Reading Novels…Again?

Paging through the same book more than once is normal — especially if it’s a dictionary, a reference handbook, a cookbook or a book of poetry. Who can always recall how to spell “tchotchke” . . . or correct verb usage with collective nouns . . . or a recipe that one only makes occasionally. . . or one’s favorite poems? But a novel? As it is, I have a tower-like stack of unread novels on my nightstand, so why would I ever re-read one?

When I was teaching English and journalism, reading To Kill a Mockingbird, Cannery Row,
Of Mice and Men — or other books on the semester’s syllabus — one time was sufficient. After all, I had outlines and quizzes from previous years that I could adapt to my current classes. But during discussions, a student would bring up a point that prompted me to re-read a chapter or two.
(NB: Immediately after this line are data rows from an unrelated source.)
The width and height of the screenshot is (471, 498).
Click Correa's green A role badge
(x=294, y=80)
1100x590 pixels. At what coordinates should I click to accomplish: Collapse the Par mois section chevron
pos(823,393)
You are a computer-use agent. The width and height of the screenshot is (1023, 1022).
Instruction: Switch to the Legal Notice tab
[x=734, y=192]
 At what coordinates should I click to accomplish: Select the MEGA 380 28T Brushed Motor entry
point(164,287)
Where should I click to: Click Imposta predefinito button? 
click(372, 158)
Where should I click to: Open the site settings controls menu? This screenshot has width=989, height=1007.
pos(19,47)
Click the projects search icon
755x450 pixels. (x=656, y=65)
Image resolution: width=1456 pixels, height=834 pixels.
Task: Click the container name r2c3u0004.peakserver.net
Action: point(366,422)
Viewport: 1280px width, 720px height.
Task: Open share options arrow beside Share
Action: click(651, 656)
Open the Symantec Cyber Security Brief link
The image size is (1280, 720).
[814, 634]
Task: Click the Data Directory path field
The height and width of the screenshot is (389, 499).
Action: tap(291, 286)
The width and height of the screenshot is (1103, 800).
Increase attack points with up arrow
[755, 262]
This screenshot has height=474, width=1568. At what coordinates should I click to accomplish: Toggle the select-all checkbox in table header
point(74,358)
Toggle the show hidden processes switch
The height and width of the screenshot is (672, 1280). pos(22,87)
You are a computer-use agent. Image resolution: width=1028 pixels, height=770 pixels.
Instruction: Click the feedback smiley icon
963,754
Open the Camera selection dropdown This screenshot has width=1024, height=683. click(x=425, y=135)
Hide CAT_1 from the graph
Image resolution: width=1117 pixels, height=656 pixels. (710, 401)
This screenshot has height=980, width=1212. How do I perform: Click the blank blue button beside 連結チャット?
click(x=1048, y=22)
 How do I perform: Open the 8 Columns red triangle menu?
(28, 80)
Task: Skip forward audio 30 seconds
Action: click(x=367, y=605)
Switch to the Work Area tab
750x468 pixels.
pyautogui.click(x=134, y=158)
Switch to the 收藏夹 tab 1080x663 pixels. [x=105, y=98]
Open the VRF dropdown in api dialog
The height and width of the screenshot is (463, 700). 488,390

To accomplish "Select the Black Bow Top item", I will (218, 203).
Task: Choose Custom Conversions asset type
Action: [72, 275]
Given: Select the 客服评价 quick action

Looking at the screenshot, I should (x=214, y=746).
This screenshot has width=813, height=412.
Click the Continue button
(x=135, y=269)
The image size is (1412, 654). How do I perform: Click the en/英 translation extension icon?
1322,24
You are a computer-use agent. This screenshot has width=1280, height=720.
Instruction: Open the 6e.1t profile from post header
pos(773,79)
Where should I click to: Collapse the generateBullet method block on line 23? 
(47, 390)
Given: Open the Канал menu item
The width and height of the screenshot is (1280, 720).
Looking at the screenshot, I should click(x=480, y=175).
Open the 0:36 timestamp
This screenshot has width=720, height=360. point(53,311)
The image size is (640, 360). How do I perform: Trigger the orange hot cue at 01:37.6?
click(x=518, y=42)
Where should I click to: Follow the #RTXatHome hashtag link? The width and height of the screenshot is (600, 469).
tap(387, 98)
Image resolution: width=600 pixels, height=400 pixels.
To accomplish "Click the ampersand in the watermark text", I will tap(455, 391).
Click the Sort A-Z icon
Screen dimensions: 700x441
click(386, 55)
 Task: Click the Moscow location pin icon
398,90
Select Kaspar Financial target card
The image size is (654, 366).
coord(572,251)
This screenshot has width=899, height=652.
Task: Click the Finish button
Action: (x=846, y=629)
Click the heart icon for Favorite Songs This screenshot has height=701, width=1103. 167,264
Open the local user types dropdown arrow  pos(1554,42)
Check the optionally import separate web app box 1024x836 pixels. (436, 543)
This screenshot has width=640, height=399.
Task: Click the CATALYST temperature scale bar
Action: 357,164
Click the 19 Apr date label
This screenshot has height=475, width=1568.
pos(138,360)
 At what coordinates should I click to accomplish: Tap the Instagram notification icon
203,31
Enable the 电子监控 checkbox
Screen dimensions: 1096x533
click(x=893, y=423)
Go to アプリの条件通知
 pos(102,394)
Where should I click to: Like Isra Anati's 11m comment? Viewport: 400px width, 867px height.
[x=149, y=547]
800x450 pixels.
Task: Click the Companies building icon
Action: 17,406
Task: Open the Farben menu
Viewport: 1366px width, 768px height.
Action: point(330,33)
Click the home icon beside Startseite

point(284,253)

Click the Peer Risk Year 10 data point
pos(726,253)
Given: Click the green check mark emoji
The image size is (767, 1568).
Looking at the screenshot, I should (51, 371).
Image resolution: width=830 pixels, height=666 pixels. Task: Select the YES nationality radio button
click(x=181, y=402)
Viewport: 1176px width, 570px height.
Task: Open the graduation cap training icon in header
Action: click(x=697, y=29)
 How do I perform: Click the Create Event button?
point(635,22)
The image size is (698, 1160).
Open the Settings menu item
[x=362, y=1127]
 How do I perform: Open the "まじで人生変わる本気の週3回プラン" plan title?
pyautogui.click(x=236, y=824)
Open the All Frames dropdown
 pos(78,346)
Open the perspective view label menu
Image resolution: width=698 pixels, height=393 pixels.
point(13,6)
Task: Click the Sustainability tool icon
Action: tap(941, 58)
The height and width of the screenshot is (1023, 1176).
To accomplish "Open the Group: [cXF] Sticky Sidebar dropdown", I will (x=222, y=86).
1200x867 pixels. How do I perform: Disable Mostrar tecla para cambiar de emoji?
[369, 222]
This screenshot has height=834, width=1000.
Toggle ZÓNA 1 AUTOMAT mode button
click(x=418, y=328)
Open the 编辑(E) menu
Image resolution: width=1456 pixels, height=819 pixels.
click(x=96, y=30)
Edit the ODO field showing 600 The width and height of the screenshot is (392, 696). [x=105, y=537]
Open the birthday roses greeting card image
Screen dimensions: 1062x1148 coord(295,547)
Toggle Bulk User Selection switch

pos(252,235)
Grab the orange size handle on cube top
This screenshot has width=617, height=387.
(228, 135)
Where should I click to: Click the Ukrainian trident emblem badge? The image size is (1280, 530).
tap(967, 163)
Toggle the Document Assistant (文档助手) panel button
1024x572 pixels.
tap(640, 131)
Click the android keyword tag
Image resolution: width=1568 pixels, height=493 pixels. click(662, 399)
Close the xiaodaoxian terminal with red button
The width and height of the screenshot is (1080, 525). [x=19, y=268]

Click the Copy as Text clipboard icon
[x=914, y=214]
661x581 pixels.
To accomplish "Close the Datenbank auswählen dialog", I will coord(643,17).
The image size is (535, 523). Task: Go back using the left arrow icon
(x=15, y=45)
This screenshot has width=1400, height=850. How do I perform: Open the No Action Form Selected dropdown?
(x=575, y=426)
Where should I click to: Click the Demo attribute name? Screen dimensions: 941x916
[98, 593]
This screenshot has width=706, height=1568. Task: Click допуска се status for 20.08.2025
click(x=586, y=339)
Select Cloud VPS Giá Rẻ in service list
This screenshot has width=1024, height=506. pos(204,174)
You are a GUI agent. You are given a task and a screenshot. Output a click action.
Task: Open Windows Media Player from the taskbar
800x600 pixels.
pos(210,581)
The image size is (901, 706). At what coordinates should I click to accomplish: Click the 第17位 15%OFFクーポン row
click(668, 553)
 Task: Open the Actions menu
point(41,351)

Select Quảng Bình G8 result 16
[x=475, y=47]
Or a book club member would take a different stance on a character, and I’d go home and re-read a few passages. But re-read an entire novel all on my own for no reason? Well, I have.

Over the years, I’ve re-read a few novels that I’ve enjoyed — simply for pleasure. And what’s more, I often learned something new the second time around. John Steinbeck’s The Grapes of Wrath, with its family dynamics and social issues, was almost too much to digest in one reading. Tom Wolfe’s Bonfire of the Vanities had such memorable characters whose nuances and back stories grew clearer the second time around. The subtle wordplay — ‘trippingly on the tongue’ — seemed more direct when I re-read Vladimir Nabokov’s Lolita.

Different ages and stages of our lives can also prompt us to re-read a novel and have an epiphany. When I was eleven, I read The Sun Also Rises because my brother, who was ten years older, had left it behind. Thankfully, I re-read it as an adult. And after re-reading Nikos Kazantzakis’s Zorba the Greek, J.W.Lambert’s Sunday Times review became even more poignant: “The sense of life as a feast to be savoured is strong in this enjoyable book, so full of pleasure in rain and sunshine, dawn and dusk, food and drink.”

Life truly is a feast. Reading — and re-reading — can be one, too.